On September 26, 1903, Thomas A. McQuaide was vacationing with his family in Chicago in a rented cabin that looked out onto Lake Michigan.  The vacation was long overdue for McQuaide, the superintendent of Pittsburgh’s Detectives Bureau.  The son of an Irish immigrant, McQuaide had lifted his family from lower class to upper-middle class.  His meteoric rise began in 1889, when, at the age of 33, he was hired as an operator for the department.  At 5-foot-6, McQuaide was too short to be a patrolman, but he climbed the ranks anyway, being named sergeant of the South Side police station 42 days after being hired to answer phones.

McQuaide woke at dawn, got dressed in a navy blue suit, and sat on the cabin porch.  With Lake Michigan in front of him, McQuaide drank coffee and read the newspaper.  As he flipped through the paper, one story jumped out at him:

 

Ferguson Contracting Company Owner Murdered and Robbed
Assailants Dynamite Culvert and Steal Company’s Payroll

            PITTSBURG – Samuel T. Ferguson, owner of the Ferguson Contracting Company, was murdered yesterday, when someone detonated explosives that were wired to a culvert in the road he was traveling just outside West Middleton, Pa.
            C.L. Martin, Ferguson’s bookkeeper, was injured in the explosion. 
            Martin, a Cincinnati resident, was rushed to a nearby hospital and remains in critical condition.
            Martin and Ferguson had just withdrawn $3,600 from a Washington, Pa. bank and were headed to the Ferguson Contracting Company’s campsite to pay its employees. The contracting company is currently grading a portion of the Wabash railroad line, which connects Pittsburg with Washington, Pa.
            Louis Liggett owns a farm just down the road from the culvert.  He was plowing his cornfield, when he heard the explosion and looked up.
            “They must’ve set it off the moment those horses were over the culvert,” Liggett said, “because it was raining bits of horses.  Whenever everything settled, a man ran   down the hill out of the woods, grabbed the satchel out of the buggy, and disappeared back into the woods.  I’d never seen him before.”

 

McQuaide folded the newspaper and stared out at the water a moment.  He ran his hand through his graying wavy hair, and then scratched his ear.  McQuaide had big ears, and they curved out at the top of the lobe.  Finally, he stood up and went inside the cabin, where his wife Annie had begun making breakfast.
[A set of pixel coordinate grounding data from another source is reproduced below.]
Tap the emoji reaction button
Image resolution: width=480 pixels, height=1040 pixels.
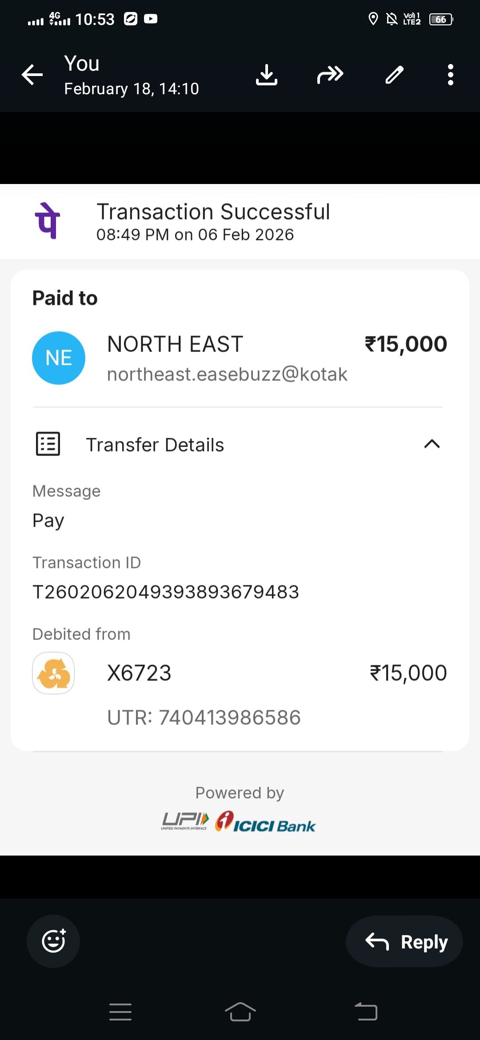53,941
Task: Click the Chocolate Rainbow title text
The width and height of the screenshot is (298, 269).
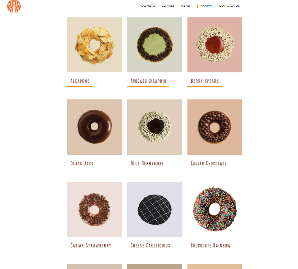Action: [x=211, y=246]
“Annie,” he said, “I have to go home.”


 

My great aunt, Joyce Barr, is the last living grandchild of Thomas A. McQuaide.  She has his ears and his hair, and when I look into her 88 year old hazel eyes, I can see that this city has changed in ways she never imagined.  I brought lunch to her Mount Lebanon apartment the Saturday after Labor Day.  Sitting at her dining room table, I picked up my sandwich and opened my mouth to eat.

Aunt Joyce made the sign of the cross.  “In the name of the Father, Son, and Holy Spirit,” she said.

I dropped my fish sandwich and quickly did the same.  Thomas A. McQuaide probably would have punched me for touching my food before praying.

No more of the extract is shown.